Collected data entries
* * *

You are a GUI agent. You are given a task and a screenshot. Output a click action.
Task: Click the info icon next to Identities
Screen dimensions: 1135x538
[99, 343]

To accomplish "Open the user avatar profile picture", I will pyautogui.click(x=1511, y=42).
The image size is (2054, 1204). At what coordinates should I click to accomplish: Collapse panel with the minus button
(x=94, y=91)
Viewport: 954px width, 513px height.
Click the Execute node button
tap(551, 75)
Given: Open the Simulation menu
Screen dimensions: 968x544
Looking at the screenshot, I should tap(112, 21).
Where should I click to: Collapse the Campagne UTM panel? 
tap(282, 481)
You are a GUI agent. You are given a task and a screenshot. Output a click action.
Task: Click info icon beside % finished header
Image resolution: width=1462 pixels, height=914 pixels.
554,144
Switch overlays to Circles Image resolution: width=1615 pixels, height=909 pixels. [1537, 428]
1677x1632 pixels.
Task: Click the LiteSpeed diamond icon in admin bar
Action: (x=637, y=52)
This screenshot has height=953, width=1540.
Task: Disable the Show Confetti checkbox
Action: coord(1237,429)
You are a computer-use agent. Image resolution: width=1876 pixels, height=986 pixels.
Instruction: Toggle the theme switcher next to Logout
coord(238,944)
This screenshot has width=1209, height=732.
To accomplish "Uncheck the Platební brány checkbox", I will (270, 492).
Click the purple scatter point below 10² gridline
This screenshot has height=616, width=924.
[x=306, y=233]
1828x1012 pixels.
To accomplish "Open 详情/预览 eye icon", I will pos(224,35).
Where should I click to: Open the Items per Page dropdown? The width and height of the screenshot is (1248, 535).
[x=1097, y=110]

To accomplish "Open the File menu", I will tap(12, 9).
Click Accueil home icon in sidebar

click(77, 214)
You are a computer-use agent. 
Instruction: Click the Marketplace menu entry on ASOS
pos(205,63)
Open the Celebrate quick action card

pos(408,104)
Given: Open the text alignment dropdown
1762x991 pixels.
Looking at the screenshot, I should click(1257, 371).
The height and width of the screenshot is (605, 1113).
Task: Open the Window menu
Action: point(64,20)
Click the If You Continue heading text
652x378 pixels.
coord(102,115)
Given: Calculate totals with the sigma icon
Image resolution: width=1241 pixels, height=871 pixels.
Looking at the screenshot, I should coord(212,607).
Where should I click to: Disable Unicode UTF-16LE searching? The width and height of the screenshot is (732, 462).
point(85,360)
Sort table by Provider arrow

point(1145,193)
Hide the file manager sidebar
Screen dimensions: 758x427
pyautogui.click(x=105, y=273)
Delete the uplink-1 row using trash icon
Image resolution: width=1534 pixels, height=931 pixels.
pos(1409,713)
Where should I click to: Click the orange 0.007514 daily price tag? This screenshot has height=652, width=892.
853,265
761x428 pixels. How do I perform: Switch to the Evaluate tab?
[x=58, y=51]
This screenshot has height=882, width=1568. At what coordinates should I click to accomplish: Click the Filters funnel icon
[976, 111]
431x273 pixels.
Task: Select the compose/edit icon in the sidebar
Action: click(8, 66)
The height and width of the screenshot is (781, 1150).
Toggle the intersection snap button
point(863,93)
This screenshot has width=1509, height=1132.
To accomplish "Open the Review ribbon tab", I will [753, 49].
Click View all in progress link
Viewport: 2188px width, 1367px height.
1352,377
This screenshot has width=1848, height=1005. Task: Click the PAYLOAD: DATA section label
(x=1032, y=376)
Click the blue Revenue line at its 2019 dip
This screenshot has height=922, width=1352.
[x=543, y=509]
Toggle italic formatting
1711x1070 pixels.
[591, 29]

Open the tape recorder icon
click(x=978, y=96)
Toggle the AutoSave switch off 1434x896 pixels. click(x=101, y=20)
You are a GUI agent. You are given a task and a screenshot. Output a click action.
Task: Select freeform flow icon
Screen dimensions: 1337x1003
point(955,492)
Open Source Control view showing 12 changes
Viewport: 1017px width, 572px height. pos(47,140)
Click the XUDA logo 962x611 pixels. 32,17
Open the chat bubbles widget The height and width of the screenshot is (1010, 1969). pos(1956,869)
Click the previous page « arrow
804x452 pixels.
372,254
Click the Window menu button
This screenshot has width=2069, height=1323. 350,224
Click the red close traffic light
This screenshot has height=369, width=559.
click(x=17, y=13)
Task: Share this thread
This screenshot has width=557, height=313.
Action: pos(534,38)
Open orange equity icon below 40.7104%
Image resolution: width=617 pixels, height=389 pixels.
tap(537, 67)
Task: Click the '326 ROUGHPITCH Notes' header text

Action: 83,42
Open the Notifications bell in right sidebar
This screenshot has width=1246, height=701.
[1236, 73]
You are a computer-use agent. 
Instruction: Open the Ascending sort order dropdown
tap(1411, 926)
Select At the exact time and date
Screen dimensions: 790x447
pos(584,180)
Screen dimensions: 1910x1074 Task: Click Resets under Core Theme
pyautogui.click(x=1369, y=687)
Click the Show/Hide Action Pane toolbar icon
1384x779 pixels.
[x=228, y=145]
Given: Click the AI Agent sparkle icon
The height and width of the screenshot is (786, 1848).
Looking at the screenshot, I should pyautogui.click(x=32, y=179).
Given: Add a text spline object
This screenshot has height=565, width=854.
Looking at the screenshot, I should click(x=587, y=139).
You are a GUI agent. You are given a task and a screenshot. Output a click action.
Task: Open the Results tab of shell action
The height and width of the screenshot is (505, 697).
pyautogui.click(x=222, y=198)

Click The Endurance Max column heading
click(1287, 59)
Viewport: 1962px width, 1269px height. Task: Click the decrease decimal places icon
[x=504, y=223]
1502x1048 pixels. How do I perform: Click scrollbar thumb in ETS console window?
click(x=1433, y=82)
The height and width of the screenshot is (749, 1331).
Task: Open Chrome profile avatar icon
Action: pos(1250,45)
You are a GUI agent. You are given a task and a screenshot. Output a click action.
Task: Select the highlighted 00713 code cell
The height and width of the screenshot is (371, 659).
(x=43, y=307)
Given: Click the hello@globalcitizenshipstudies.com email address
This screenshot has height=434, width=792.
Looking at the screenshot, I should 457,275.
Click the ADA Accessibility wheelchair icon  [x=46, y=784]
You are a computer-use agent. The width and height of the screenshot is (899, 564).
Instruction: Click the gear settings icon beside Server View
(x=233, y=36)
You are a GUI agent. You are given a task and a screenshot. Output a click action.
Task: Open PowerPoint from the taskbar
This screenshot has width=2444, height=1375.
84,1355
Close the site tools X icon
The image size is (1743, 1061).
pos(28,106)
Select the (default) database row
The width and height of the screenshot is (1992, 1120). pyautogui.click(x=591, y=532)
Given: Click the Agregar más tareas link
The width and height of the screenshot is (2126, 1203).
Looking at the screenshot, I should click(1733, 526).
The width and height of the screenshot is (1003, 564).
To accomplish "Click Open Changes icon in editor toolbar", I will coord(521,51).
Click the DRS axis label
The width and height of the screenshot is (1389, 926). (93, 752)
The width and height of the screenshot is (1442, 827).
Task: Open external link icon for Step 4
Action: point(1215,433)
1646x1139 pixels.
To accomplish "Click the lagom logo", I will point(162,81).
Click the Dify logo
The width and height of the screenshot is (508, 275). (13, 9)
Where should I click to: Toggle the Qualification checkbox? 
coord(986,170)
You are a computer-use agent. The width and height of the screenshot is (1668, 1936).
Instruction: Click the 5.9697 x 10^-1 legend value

* * *

• [Task prompt] Here the output must be the lines above from the line with "Task: Select the highlighted 00713 code cell" to the line with "The width and height of the screenshot is (1003, 564).", both included, duplicated word for word and nothing else.

• [Final answer]
Task: Select the highlighted 00713 code cell
The height and width of the screenshot is (371, 659).
(x=43, y=307)
Given: Click the hello@globalcitizenshipstudies.com email address
This screenshot has height=434, width=792.
Looking at the screenshot, I should 457,275.
Click the ADA Accessibility wheelchair icon  [x=46, y=784]
You are a computer-use agent. The width and height of the screenshot is (899, 564).
Instruction: Click the gear settings icon beside Server View
(x=233, y=36)
You are a GUI agent. You are given a task and a screenshot. Output a click action.
Task: Open PowerPoint from the taskbar
This screenshot has width=2444, height=1375.
84,1355
Close the site tools X icon
The image size is (1743, 1061).
pos(28,106)
Select the (default) database row
The width and height of the screenshot is (1992, 1120). pyautogui.click(x=591, y=532)
Given: Click the Agregar más tareas link
The width and height of the screenshot is (2126, 1203).
Looking at the screenshot, I should click(1733, 526).
The width and height of the screenshot is (1003, 564).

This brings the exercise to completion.